Relocating to Newton from West Peabody at age 13 laid the foundation for Stumpo’s future livelihood. “I had never seen houses like this before,” she recalls. It was detail work that first caught her attention, and now this eye for detail is her trademark. It’s hard to drive through the neighborhoods just west of the city without spotting a home bearing the Stumpo stamp, such as stucco facades and imposing front doors. Price tags on her properties range from $1.5 million to the multimillions, and all are customized down to the last vanity.
Stumpo personally oversees all of her projects, and while she might substitute a Gucci belt for a tool belt, this veteran builder can handle any motley construction crew. “When I first started out at age 23, I would try to find that balance of how to be a young lady and still get my point across,” she says. “I don’t care anymore. ‘Please’ and ‘thank you’ don’t work in construction. You have to stay on these guys all of the time. People ask me what I do for a living, and I tell them I own an adult daycare center.” That said, Stumpo cares for her guys like they’re her extended family.
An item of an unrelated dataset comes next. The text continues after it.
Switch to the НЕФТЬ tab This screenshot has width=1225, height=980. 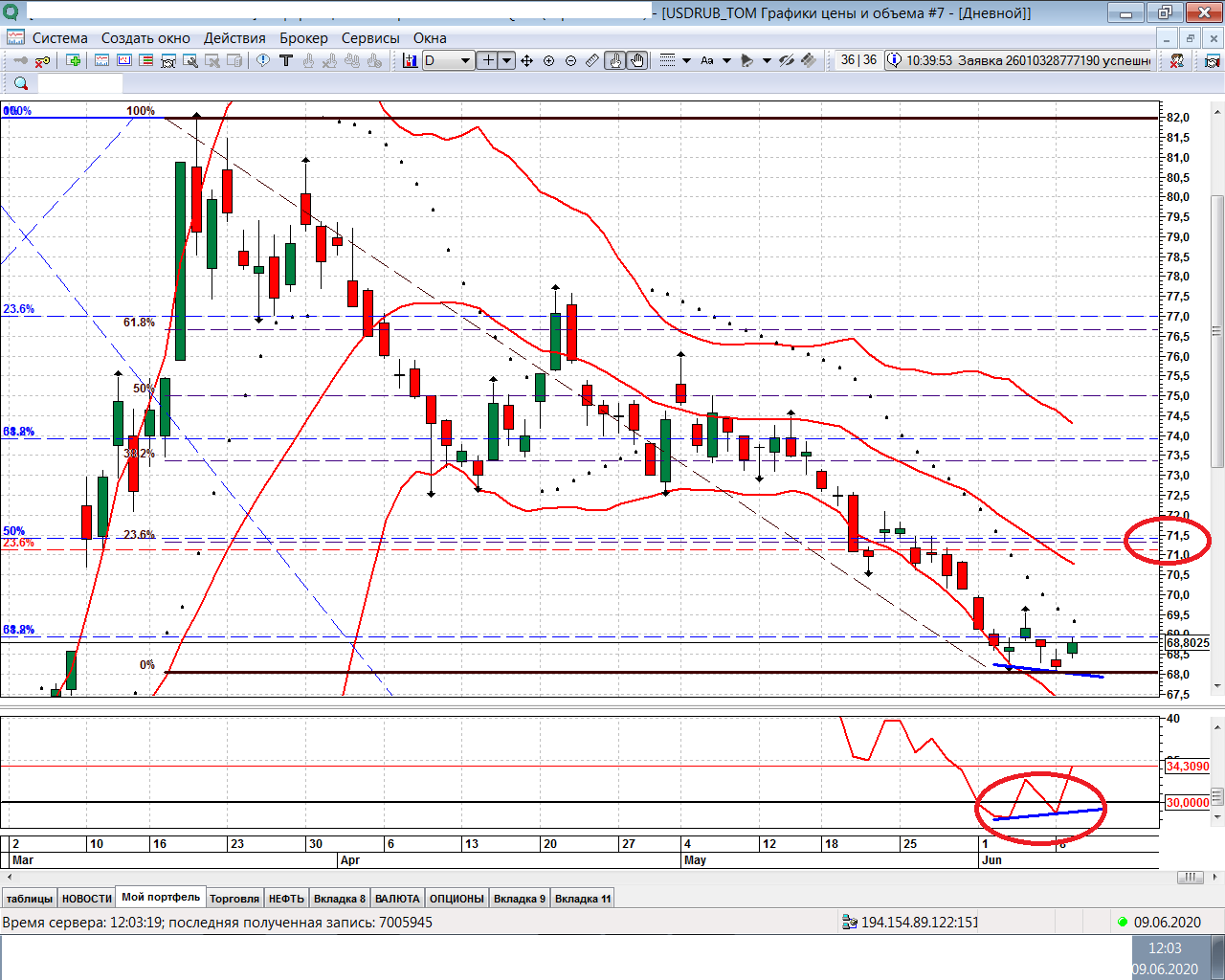tap(286, 899)
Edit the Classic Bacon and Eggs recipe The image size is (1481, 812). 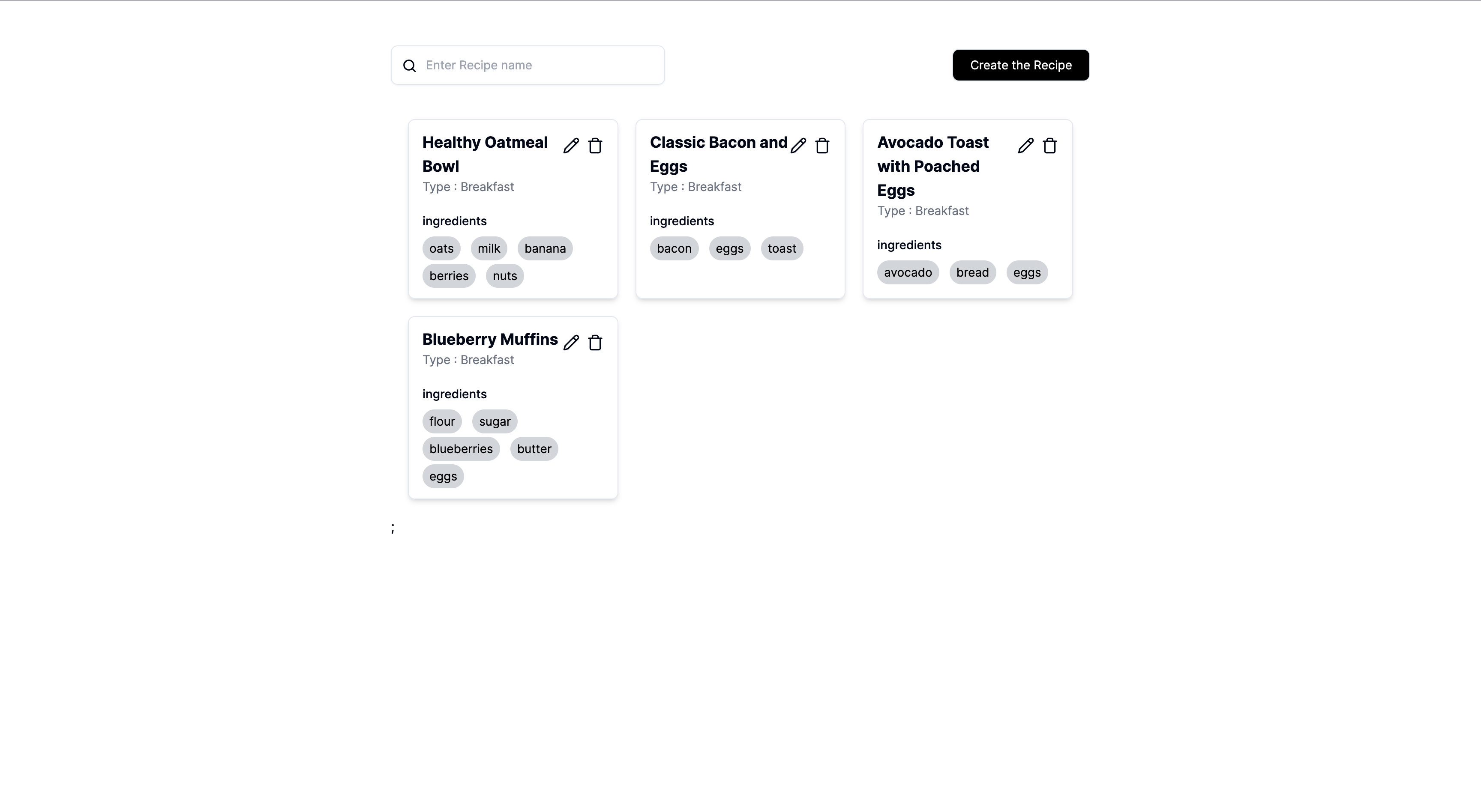tap(798, 146)
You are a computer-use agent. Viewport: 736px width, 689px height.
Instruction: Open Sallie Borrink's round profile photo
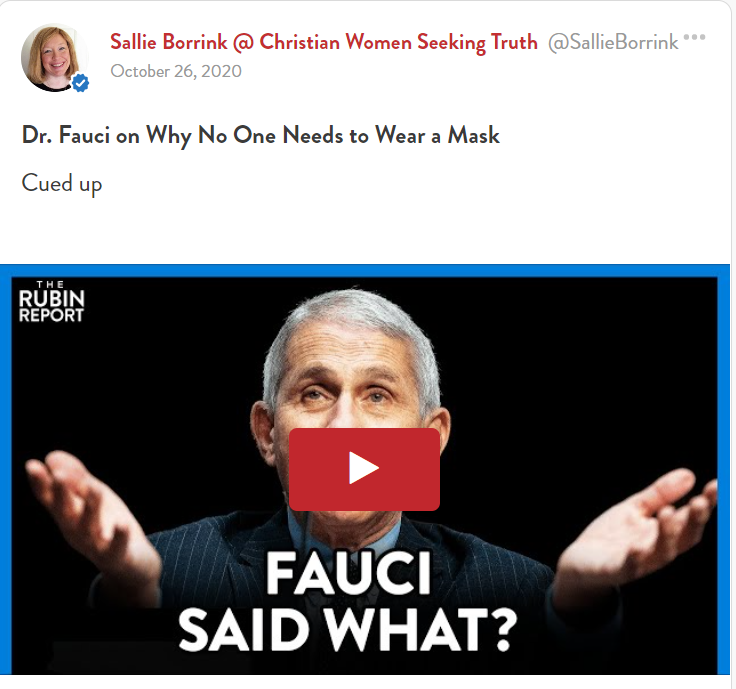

Stumpo says her on-the-job toughness can be chalked up to a few hard knocks—with the death of her brother when she was 26 being most difficult— her North Shore roots and a genetic disposition toward being a strict taskmaster. But what truly sets her apart as a contractor, she says, is the “why factor.” As a teenager, asking her father “why” to the point of delirium while shadowing him in his businesses taught her the ropes. Now, she asks herself the same question dozens of times a day to ensure that her homes are well thought out and not merely a product of protocol.
Meanwhile, Stumpo’s neighborhood nucleus is holding strong in an economic downturn. She has upped the ante, reinventing the outside façades of her homes and using little restraint when it comes to interior bells and whistles—because when the going gets tough, Stumpo gets tougher and her projects become more beautiful.